De source syndicale française, il n’est plus question de fusion pour les trois filiales hexagonales de la maison mère zurichoise. De toute évidence, les grandes manœuvres s’accélèrent après le départ de Paul Reutlinger, annoncé le week-end dernier en catimini par une direction qui semble désormais aux abois.

Agé de 57 ans, Paul Reutlinger était le vice-président exécutif de SAirGroup, mais surtout le PDG des trois compagnies françaises en voie de fusion, dont le déficit cumulé atteindrait 400 millions de francs.

Le retrait du Thurgovien, patron de la compagnie belge Sabena de 1996 à 2000, intervient six mois seulement après son arrivée à Paris. Cette démission s’inscrit également dans le sillage du limogeage du numéro 1 de SAirGroup, Philippe Bruggisser, architecte d’une stratégie d’alliances tous azimuts engagée depuis plusieurs années par SAirGroup, stratégie aujourd’hui remise en cause par le nouvel homme fort du groupe, Moritz Suter.

Après le départ de Paul Reutlinger et l’abandon de la fusion, c’est l’avenir d’AOM, d’Air Liberté et d’Air Littoral qui est au centre des préoccupations des syndicats français. «Si SAirGroup nous lâche, sans soutien de l’Etat français, nous aurons beaucoup de peine à nous en sortir», estime-t-on du côté de la CFDT.

Pourtant, le personnel d’AOM, d’Air Liberté et d’Air Littoral n’a pas toujours été tendre envers SAirGroup et ses méthodes de travail jugées «trop helvétiques». L’idée même d’une restructuration et d’une refonte en une nouvelle entité des trois compagnies avait provoqué les plus vives craintes.

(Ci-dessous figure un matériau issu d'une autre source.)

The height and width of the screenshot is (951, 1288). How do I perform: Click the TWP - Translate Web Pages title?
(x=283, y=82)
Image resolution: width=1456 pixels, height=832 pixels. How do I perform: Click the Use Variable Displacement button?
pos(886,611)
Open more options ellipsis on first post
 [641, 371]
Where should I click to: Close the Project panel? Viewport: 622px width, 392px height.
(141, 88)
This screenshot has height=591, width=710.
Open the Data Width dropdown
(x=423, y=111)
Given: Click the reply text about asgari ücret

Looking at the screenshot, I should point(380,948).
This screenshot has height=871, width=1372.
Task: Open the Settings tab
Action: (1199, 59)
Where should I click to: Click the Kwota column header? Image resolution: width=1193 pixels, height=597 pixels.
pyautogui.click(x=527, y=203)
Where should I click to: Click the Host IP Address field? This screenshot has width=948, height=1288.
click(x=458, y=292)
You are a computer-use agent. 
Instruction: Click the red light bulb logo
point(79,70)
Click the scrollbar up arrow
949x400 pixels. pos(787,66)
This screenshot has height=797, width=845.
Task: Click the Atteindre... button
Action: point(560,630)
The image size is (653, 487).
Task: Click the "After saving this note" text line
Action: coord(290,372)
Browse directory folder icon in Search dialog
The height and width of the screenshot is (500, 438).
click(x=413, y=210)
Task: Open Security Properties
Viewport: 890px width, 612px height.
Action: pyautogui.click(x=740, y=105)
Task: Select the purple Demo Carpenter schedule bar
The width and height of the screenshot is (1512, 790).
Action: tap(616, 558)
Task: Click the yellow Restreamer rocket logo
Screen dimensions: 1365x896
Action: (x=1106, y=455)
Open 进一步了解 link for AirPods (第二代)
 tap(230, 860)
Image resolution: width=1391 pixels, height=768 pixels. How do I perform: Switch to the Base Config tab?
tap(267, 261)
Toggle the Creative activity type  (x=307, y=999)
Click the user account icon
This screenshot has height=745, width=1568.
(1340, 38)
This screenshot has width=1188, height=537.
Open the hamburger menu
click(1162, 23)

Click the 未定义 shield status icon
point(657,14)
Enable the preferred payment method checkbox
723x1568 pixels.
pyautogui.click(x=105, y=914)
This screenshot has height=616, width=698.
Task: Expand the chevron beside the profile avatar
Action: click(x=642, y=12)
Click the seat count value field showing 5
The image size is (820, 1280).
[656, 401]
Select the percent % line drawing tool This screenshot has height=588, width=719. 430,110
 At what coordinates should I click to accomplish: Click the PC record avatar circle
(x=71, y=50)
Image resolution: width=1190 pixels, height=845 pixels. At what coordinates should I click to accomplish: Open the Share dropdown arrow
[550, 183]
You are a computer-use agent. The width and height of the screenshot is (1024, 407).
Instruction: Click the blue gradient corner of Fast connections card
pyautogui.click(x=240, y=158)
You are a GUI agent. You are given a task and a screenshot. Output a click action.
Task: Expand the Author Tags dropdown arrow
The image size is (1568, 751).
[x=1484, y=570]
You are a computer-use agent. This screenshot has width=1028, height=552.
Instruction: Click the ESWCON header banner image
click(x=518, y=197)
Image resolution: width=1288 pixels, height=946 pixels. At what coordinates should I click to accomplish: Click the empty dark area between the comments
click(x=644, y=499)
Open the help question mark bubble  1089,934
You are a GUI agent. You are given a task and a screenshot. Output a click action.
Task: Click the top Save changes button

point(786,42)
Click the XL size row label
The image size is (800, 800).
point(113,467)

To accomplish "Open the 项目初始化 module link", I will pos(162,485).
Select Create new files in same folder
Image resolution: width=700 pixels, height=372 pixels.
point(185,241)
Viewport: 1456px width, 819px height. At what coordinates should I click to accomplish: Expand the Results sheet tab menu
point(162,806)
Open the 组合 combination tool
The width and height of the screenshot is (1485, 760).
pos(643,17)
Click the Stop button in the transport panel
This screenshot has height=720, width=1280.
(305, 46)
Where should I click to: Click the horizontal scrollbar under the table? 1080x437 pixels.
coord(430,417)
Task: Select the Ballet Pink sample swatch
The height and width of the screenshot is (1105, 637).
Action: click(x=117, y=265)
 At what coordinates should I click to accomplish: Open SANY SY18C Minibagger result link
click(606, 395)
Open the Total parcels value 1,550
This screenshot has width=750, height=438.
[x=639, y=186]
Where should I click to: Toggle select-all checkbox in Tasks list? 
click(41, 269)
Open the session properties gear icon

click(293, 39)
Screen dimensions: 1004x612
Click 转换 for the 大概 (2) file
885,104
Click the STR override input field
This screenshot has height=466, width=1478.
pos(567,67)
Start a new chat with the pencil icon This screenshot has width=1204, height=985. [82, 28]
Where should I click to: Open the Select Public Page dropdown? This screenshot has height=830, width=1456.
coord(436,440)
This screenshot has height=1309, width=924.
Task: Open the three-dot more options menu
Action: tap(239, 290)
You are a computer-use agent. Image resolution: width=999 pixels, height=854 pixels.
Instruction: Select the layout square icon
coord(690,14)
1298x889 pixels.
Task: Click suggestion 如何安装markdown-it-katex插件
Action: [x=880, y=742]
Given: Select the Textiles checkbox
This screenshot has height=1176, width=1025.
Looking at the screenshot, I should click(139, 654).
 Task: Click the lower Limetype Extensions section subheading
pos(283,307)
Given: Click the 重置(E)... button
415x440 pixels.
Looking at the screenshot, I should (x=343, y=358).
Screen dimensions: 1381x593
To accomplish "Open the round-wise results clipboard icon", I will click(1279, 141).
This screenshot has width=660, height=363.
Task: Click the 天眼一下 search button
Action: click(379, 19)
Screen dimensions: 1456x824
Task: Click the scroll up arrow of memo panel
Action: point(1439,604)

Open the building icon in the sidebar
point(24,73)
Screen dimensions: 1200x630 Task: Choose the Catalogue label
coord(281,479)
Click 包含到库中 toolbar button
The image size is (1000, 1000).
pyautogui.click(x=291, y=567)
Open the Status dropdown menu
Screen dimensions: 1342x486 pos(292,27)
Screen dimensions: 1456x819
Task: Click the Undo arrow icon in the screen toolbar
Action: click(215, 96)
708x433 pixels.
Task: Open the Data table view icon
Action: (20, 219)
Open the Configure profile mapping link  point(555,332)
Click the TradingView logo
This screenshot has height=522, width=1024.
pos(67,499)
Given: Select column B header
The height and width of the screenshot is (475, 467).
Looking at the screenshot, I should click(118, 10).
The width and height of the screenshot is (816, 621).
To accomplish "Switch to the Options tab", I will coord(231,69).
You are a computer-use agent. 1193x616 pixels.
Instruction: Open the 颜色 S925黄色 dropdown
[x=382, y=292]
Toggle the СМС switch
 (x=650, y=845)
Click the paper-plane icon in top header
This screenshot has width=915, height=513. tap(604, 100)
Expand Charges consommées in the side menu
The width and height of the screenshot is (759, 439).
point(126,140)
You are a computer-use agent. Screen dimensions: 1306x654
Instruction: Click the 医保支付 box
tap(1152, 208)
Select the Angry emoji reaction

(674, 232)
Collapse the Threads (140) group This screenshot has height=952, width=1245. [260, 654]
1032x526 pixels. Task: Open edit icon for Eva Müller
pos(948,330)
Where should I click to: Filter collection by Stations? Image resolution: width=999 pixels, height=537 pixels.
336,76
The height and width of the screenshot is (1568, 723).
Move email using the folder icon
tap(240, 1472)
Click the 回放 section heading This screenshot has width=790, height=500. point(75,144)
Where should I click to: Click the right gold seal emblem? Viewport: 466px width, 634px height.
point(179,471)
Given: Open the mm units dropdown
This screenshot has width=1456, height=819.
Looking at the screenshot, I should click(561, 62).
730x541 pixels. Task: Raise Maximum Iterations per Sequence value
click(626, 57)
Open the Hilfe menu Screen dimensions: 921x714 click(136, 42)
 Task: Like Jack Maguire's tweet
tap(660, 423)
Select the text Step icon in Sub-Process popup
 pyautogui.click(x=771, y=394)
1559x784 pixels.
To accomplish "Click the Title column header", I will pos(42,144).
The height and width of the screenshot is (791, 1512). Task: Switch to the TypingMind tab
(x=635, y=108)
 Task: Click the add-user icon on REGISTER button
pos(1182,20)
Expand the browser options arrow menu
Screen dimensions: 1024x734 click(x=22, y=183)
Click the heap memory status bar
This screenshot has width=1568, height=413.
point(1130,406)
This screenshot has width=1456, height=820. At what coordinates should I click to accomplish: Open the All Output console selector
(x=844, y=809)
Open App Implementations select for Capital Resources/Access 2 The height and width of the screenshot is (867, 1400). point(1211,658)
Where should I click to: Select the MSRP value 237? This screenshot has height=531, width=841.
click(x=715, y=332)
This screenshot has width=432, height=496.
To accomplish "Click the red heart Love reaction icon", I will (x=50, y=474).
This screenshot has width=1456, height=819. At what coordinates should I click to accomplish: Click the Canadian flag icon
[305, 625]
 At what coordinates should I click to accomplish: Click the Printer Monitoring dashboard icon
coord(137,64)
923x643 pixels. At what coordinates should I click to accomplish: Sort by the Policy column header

A l’heure actuelle, le retrait pur et simple de SAirGroup de France n’est plus un sujet tabou. Il faut dire que les trois compagnies de l’Hexagone ont accusé une perte d’environ 100 millions de francs au premier semestre 2000, soit le cinquième de leurs chiffres d’affaires cumulés. Le déficit cumulé pourrait atteindre 400 millions de francs sur l’année.

Dans ce contexte, les syndicats français estiment que les Suisses doivent assumer leurs responsabilités. Mais le nouveau patron pourrait être français. Les noms les plus souvent évoqués sont ceux de Marc Dufour et Marc Rochet, respectivement anciens présidents d’Air Littoral et d’Air Liberté.